An extravagant scarf made of silk is the symbol of refined elegance and can elevate any look to Parisienne chic. You can play with the colours tie it a million ways around your neck and shoulders or just wrap it around the handle of your handbag. It can add an extra feminine texture to the otherwise masculine or basic outfit. A true investment piece that should be treated as such. I have to admit that I used to love the luxurious touch of it but then I learned about how it is produced..
The dark side of silk
Silk is made out of the fibre that is produced by worms to make cocoons that was no surprise. However the process of harvesting the silk from the cocoon involves killing the larvae by boiling or gassing them. To make things even worse, studies shows that worms actually produce endorphin and they can feel pain. Approximately 3000 worms are needed to produce one pound of silk. To deal with such amounts of worms is also a labour intensive process in countries where workforce has a low cost. Dealing with worms requires very basic skills which might enable the use of child labour. According to a report published by the Human Rights Watch in India thousands of children from as young as the age of 5 work 12 hours in unbearable conditions to produce silk. Furthermore, the majority of silk is produced in Asia or India so it is not really a local product in Europe or the US which results in a very large carbon footprint due to the transportation.
It is clearly not something I can support no matter how much I love the fabric, so I started to look for alternatives.
Polyester and nylon
Most fast fashion companies use polyester and nylon instead of silk. Although it is true that it doesn’t involve animal torture but they are produced from mineral oils that takes a huge toll on the environment and a lifetime to decompose not to mention uncomfortable to wear.
Milkweed seed pod
Other sources listed milkweed seed pod fibers also called as the Silk of America as a silk alternative. It is mainly farmed in Canada. Asclepias species produce their seeds in follicles. The seeds bear a cluster of white, silky, filament-like hairs known as the floss. It is mainly used as stuffing in pillows, insulation and latex for technical clothes.

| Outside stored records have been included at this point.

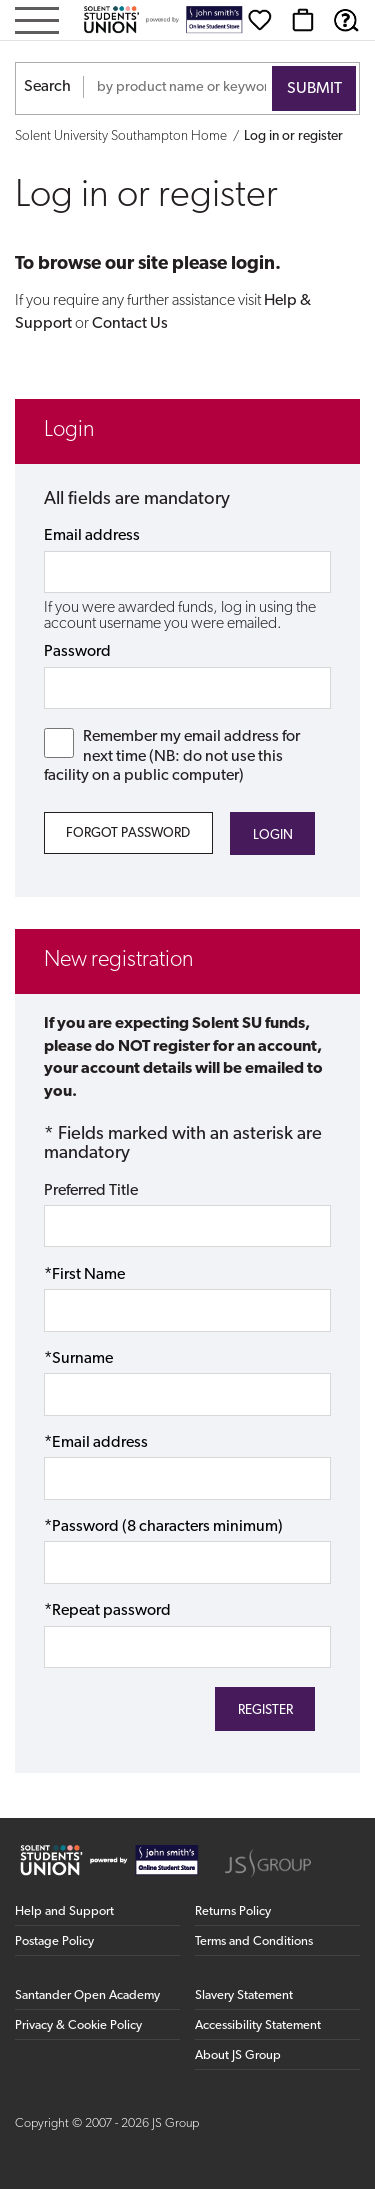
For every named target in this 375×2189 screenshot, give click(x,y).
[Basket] (303, 20)
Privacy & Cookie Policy (78, 2025)
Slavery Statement (244, 1995)
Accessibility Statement (258, 2025)
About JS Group (238, 2055)
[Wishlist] (260, 20)
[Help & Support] (346, 20)
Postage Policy (54, 1941)
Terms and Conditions (254, 1941)
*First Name (84, 1275)
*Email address (96, 1443)
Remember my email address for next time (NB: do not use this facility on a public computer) (172, 755)
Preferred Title (91, 1191)
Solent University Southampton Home (121, 136)
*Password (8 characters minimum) (163, 1527)
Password (77, 652)
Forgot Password (128, 833)
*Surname (78, 1359)
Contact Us (130, 324)
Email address (92, 536)
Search (47, 87)
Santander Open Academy (87, 1995)
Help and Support (64, 1911)
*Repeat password (107, 1611)
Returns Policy (233, 1911)
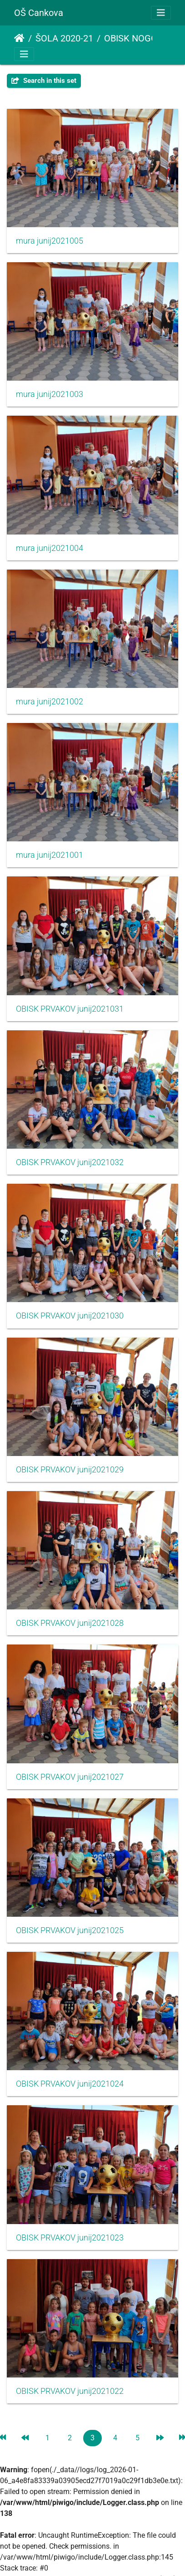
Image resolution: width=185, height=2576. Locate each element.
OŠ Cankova (38, 12)
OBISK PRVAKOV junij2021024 (70, 2083)
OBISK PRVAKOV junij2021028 (70, 1623)
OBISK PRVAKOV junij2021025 (70, 1930)
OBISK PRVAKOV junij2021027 (70, 1777)
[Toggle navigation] (161, 13)
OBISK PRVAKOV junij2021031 (70, 1008)
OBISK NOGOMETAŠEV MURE (142, 38)
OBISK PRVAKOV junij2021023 (70, 2237)
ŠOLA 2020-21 (64, 38)
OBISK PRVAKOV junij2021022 (70, 2391)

Is very popular nowadays due to the versatile use of it. Rayon is a manufactured cellulose fibre so it is considered semi-synthetic. Rayon is a versatile fibre and has the same comfort properties as natural fibres, although the drape and slipperiness of rayon textiles are often more like nylon. It can imitate the feel and texture of silk, wool, cotton and linen. The fibres are easily dyed in a wide range of colours. Rayon fabrics are soft, smooth, cool, comfortable, and highly absorbent. Sometimes variations of it are called modal. Sometimes fabrics made from rayon are referred to as ‘’from bamboo’’
Unfortunately although it sounds like a great alternative it still has its dark sides. During the process the fabric is treated with a poisonous chemical (carbon disulphide) that could potentially harm factory workers. Although rayon is found more biodegradable than cotton, it can poison Silverfish who can eat the fibres. Moreover a study showed that 57% of the fibres found in deep sea waters were rayon. Rayon production although better than some other materials still generates a considerable amount of pollution.
Non-violent silk: ahimsa silk
Ahimsa in sanskrit means non-violent. With this process the pupa is allowed to leave the cocoon and silk is gathered without harming the worm. However creating Ahimsa silk requires 10 extra days in the process which makes it twice as more expensive as traditional silk. Still it is gaining popularity and was seen in 2010 in the Oscars Gala by Susy Amis Cameron.
What can you do?
The choice is yours. You can:
- Elliminate and sort of silk from your wardrobe.
- Choose a more ethical alternative.
- and/or support organisations in their fight for these animals like PETA.
Even if you do choose to buy silk in the future please keep in mind that the external costs of the production of that garment and treat it accordingly.
Or support organisations in their fight for these animals like PETA.